Rows on where targets appear:

- - - - - - -

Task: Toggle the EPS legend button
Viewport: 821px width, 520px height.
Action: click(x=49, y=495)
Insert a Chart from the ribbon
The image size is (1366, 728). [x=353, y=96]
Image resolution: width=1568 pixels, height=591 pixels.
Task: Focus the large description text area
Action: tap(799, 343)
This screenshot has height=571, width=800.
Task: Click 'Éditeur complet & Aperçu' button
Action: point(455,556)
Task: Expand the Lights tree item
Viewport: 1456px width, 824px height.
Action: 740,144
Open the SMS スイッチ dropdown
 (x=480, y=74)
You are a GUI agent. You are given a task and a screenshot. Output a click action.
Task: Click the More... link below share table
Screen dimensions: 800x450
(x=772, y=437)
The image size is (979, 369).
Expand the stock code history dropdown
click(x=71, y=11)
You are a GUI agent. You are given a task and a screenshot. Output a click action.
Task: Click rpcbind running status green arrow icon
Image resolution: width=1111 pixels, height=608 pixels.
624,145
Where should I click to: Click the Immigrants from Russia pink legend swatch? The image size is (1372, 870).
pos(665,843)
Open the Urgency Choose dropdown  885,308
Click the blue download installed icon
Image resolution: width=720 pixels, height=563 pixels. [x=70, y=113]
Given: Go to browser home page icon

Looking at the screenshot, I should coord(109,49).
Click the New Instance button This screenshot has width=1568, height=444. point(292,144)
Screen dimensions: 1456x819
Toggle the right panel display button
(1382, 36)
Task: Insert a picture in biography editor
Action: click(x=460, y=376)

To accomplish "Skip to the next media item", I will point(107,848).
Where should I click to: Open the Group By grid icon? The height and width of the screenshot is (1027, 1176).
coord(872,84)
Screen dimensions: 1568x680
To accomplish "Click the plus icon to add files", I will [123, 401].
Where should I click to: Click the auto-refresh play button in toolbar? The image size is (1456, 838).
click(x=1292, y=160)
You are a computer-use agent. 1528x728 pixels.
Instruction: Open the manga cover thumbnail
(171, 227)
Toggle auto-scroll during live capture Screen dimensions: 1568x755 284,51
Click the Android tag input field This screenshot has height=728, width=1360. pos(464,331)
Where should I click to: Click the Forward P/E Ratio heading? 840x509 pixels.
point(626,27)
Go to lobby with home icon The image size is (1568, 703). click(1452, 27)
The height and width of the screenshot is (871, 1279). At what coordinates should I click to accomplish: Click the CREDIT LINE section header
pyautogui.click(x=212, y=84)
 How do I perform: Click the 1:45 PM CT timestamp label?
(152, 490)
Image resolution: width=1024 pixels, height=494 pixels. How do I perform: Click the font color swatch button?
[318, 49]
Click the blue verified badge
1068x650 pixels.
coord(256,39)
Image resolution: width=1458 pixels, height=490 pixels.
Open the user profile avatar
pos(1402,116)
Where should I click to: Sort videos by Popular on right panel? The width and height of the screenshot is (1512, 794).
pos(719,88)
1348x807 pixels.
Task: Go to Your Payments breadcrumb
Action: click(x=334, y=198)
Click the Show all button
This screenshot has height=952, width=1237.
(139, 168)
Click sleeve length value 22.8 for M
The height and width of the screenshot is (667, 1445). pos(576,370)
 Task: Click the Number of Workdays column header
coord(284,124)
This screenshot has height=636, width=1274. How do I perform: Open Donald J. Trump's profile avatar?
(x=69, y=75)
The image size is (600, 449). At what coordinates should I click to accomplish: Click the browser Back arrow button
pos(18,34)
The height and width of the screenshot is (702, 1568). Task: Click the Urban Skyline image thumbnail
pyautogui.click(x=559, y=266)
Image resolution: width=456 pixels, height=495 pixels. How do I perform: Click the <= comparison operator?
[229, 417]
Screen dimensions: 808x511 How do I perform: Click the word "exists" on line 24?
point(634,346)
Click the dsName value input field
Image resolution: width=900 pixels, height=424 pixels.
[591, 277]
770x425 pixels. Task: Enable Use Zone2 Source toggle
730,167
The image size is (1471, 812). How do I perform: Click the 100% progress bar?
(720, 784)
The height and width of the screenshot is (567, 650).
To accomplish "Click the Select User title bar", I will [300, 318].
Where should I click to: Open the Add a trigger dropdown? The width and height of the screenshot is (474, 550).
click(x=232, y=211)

- - - - - - -

EXERCISE: Edit the rows from the first one through the line containing "Open the Urgency", inclusive, so that every "dropdown" becomes "drop-down menu", and leave everything else unchanged.

TASK RESPONSE:
Task: Toggle the EPS legend button
Viewport: 821px width, 520px height.
Action: click(x=49, y=495)
Insert a Chart from the ribbon
The image size is (1366, 728). [x=353, y=96]
Image resolution: width=1568 pixels, height=591 pixels.
Task: Focus the large description text area
Action: tap(799, 343)
This screenshot has height=571, width=800.
Task: Click 'Éditeur complet & Aperçu' button
Action: point(455,556)
Task: Expand the Lights tree item
Viewport: 1456px width, 824px height.
Action: 740,144
Open the SMS スイッチ drop-down menu
 (x=480, y=74)
You are a GUI agent. You are given a task and a screenshot. Output a click action.
Task: Click the More... link below share table
Screen dimensions: 800x450
(x=772, y=437)
The image size is (979, 369).
Expand the stock code history drop-down menu
click(x=71, y=11)
You are a GUI agent. You are given a task and a screenshot. Output a click action.
Task: Click rpcbind running status green arrow icon
Image resolution: width=1111 pixels, height=608 pixels.
624,145
Where should I click to: Click the Immigrants from Russia pink legend swatch? The image size is (1372, 870).
pos(665,843)
Open the Urgency Choose drop-down menu  885,308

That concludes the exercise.